Per quanto ci possa sembrare malato, The Bells mette in chiaro una volta per tutte che il sentimento tra Cersei e Jaime è un legame inscindibile, come se quel cordone ombelicale natale non si fosse spezzato mai. In un crescendo di gravitas e tensione, dopo un duello forse grossolano ma sensato con un Euron, Jaime e Cersei si ritrovano e riconoscono in un epilogo disperato. Bistrattati dal mondo ma leali sino alla fine al proprio amore, i due leoni innamorati depongono ogni rancore e soccombono insieme, come ogni dramma shakespeariano impone. E allora, quella celebre profezia che parlava di un “Valonquar” (ovvero “un fratello minore”) che avrebbe chiuso le mani attorno alla gola di Cersei fino a ucciderla, si conferma, ma si trasforma e risolve in un ultimo abbraccio tra le macerie. Accade tutto in un luogo emblematico per due amanti costretti a nascondersi per (quasi) tutta la vita: una cripta buia e desolata. Li avevamo scoperti nell’alto di una torre, li salutiamo nelle viscere di una fortezza. Più terreni, meno altezzosi, vestiti eppure più nudi di quella volta. Finalmente senza vergogna.
FUOCO SULLA NEVE: QUEL MASTINO DI ARYA
Una lista da depennare e un duello da affrontare. Altri due conti in sospeso ad Approdo del Re. Arya e il Mastino, ancora una volta insieme, per l’ultima volta, diretti verso i propri ostinati obiettivi. La prima fallirà, il secondo no. In un bellissimo parallelismo tra due personaggi che in qualche modo sono diventati un’allieva e un mentore di tenacia e coraggio, The Bells ci regala il tanto agognato braccio di ferro tra Sandor e (quel che resta di) Gregor Clegane. Immersi dentro uno scenario infuocato che ci ha ricordato lo scontro tra Anakin e Obi-Wan di Star Wars, il Mastino e la Montagna si ammazzano a vicenda senza perdere il vizio delle mani conficcate negli occhi. Però, mentre i Lannister sono sottoterra e i Targaryen in cielo, i due Stark (per noi Jon lo sarà sempre in quanto degno erede dell’onore di Ned) vengono fagocitati dalle rovine di Approdo del Re. L’ingenua fedeltà di Jon alla sua regina si sgretola cadavere dopo cadavere, sotto gli occhi sempre puri di un uomo messo davanti alla scellerata condotta della donna che ama(va).

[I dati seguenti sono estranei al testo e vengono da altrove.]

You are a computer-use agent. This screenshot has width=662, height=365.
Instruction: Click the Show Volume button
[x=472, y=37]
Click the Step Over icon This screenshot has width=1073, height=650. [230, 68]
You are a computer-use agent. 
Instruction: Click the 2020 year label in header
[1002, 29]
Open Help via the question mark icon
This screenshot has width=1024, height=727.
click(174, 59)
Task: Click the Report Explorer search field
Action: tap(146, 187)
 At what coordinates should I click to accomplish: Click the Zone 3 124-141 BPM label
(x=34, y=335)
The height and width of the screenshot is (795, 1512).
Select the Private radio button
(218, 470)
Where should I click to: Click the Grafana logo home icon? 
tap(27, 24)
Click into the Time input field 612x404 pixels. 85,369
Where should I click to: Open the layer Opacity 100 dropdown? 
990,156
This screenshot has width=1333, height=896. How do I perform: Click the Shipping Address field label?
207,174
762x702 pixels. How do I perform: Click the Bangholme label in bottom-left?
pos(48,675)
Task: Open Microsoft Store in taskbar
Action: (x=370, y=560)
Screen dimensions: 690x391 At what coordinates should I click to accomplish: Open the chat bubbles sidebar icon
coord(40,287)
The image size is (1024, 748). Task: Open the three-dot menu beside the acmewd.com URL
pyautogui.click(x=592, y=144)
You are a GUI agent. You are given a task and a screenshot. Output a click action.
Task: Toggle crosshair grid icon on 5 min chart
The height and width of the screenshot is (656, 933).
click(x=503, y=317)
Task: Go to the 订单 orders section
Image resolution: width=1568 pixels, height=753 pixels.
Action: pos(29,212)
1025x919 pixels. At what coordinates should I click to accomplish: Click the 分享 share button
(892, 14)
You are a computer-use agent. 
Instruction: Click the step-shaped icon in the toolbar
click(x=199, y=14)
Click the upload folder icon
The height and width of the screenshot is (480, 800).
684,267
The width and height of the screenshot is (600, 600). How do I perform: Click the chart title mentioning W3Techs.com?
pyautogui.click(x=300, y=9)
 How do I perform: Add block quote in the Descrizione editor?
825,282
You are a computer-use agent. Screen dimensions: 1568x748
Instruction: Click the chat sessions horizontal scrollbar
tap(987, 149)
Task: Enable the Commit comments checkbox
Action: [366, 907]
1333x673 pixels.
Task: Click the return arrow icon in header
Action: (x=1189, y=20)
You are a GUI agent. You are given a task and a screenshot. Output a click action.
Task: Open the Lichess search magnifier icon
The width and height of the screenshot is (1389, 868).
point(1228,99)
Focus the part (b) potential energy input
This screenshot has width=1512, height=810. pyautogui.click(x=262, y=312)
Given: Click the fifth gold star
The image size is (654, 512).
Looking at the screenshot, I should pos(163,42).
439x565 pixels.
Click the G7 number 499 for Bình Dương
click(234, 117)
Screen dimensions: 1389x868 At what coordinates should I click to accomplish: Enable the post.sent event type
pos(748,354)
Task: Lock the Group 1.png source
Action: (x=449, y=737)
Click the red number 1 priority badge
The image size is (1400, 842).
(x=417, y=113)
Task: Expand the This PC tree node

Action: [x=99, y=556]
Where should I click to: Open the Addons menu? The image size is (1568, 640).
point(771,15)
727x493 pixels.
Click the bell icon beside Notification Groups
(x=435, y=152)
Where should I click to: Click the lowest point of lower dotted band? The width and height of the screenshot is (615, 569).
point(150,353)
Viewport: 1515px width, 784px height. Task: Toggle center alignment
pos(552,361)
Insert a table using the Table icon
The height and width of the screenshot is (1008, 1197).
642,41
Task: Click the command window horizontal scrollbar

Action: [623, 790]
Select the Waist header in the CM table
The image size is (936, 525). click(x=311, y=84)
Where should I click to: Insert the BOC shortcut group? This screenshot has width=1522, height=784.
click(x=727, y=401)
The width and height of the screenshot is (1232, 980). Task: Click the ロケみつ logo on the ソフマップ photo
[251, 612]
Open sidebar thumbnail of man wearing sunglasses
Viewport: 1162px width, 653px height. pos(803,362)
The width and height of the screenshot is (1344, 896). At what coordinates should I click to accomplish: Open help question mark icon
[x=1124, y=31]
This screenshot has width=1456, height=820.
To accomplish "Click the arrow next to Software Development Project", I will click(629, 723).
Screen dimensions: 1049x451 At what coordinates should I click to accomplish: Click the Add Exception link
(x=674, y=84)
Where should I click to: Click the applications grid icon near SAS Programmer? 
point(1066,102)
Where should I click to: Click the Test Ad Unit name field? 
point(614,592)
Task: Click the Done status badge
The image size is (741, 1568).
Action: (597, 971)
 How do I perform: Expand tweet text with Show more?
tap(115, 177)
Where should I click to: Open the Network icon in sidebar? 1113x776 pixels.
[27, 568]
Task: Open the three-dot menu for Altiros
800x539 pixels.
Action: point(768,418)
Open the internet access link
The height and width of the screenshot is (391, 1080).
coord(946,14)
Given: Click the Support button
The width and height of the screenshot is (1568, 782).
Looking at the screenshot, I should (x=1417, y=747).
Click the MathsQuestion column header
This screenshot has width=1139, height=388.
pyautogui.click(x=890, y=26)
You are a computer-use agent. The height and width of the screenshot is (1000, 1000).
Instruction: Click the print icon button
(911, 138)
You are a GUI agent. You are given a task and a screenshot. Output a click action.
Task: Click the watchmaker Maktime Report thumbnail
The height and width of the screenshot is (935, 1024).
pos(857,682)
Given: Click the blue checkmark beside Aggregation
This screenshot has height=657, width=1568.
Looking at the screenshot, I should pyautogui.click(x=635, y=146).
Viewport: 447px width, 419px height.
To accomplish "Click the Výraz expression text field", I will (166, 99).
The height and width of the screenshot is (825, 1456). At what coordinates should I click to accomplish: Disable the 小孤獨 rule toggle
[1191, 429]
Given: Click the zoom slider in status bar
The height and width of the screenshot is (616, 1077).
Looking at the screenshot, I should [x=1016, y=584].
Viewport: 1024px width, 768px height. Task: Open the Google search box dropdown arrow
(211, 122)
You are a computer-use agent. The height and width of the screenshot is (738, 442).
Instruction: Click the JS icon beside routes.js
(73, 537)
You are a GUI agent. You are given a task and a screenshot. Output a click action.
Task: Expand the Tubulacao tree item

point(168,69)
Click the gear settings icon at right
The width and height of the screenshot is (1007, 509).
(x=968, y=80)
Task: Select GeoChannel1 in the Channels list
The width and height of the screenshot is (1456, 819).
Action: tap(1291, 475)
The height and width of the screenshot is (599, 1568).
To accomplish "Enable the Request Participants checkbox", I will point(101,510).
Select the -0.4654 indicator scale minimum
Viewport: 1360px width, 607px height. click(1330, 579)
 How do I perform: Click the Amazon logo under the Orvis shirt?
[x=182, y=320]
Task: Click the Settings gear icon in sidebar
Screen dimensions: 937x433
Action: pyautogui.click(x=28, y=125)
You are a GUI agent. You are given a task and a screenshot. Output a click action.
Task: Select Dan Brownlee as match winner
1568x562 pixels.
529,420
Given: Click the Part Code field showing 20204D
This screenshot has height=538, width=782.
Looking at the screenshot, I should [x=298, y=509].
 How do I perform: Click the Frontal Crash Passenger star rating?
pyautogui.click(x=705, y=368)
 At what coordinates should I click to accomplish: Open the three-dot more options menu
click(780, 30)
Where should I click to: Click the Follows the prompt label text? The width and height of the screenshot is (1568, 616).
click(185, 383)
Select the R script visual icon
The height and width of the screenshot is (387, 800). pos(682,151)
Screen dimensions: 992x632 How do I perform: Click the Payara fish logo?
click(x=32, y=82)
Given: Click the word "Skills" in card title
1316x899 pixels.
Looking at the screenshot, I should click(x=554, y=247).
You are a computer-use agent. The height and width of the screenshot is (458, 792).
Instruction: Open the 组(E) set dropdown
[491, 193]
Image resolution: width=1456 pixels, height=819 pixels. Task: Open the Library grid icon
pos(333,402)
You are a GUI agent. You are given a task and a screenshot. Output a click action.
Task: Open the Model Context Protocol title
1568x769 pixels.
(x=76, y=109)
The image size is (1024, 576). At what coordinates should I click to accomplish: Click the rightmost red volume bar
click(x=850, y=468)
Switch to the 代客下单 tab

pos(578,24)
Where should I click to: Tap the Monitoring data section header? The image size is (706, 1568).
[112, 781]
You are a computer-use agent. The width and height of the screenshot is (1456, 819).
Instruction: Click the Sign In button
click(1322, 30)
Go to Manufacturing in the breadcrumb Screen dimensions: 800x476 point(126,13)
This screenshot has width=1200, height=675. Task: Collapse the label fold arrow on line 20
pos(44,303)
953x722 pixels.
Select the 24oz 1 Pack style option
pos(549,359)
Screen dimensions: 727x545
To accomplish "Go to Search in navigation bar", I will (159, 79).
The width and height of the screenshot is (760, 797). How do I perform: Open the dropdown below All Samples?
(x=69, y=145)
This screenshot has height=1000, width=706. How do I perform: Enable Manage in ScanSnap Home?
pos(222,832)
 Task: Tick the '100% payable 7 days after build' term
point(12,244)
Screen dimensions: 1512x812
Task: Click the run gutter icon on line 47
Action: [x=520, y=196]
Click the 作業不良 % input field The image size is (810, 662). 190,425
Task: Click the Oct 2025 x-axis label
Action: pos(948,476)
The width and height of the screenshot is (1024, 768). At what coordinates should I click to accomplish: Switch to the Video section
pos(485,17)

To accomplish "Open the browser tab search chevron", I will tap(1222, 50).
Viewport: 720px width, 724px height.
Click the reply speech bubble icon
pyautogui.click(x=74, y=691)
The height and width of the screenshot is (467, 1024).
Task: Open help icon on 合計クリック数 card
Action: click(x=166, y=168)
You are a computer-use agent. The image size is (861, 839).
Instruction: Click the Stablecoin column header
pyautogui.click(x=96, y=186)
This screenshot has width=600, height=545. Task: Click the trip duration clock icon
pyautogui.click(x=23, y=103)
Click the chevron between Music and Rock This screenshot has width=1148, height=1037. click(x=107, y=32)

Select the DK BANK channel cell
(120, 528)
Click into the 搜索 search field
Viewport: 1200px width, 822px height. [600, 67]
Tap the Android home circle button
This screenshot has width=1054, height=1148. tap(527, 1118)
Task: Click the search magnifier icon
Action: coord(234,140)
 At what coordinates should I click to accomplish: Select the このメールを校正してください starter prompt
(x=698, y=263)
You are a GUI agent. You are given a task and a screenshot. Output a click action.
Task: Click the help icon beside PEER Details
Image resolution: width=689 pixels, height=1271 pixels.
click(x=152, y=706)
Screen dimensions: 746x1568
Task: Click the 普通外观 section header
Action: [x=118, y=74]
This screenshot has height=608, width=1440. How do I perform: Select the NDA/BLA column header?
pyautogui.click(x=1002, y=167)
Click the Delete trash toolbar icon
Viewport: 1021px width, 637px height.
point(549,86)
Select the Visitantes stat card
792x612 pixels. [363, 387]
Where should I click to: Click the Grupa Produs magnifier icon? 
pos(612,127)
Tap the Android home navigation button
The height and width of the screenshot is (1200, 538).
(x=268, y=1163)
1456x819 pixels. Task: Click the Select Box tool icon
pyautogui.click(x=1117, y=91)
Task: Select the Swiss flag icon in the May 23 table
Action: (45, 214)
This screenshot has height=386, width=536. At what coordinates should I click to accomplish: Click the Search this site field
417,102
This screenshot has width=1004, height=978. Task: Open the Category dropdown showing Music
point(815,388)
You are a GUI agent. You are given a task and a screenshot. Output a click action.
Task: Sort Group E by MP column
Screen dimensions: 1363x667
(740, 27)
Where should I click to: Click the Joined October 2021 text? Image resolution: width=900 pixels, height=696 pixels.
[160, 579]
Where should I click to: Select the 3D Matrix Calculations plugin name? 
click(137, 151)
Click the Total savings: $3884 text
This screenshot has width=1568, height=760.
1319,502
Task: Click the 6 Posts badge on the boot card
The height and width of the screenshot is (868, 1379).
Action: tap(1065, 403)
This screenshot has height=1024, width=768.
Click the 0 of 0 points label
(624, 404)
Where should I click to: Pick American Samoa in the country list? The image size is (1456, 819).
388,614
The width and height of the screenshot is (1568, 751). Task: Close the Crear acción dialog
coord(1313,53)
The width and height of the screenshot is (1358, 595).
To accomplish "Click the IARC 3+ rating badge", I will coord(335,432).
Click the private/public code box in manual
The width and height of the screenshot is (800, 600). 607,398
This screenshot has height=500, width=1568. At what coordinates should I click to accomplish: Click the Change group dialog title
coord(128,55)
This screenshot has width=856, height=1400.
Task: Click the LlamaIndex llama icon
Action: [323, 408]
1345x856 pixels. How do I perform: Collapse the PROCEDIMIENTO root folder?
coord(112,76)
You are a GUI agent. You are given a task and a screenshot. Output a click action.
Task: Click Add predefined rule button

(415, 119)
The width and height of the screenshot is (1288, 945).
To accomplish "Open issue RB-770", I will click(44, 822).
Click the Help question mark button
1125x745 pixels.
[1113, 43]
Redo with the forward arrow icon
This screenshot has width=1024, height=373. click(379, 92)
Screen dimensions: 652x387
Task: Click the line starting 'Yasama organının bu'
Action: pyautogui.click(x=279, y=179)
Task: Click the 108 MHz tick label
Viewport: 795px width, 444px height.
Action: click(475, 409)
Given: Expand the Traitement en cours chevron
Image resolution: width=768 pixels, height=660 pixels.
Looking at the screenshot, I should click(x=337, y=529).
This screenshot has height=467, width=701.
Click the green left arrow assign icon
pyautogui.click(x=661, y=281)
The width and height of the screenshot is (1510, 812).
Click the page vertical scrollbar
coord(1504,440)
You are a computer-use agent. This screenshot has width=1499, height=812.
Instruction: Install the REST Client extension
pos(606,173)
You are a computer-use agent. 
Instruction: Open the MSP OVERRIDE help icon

Più rabbioso (ma non meno sconvolto) lo sguardo di un’altruista Arya che tenta di fuggire alla concretizzazione di tutti i suoi sospetti. Suoi e di sua sorella Sansa, certamente nel mirino del drago biondo sopra di lei. Se durante la Battaglia dei Bastardi Sapochnik ci aveva immerso nel cuore della battaglia, questa volta il regista sceglie di seguire Arya per farci respirare la disperazione cittadina. Tra cenere, urla e sangue, tra i resti di una città che sembra aver pagato per la sua storica presunzione, emergono soltanto una donna coraggiosa e un cavallo bianco, pronti a cavalcare verso il destino di Westeros. Sarà altro sangue. Sarà altro fuoco. Saranno leone e lupi contro il drago.
CONCLUSIONI
Scossi, soddisfatti e rassegnati alla fine di un grande racconto epico. Sono queste le sensazioni con cui abbiamo scritto la recensione de Il trono di spade 8×05. Un episodio denso, teso, con poche sbavature, pieno di svolte suggerite e altre inaspettate. Miguel Sapochnik dirige con mano sapiente una “non battaglia” che si risolve in uno spietato assedio e tira fuori gli istinti più viscerali di tutti i protagonisti. Tra fiamme, sangue e lacrime, The Bells è un perfetto preludio per un finale atteso otto anni.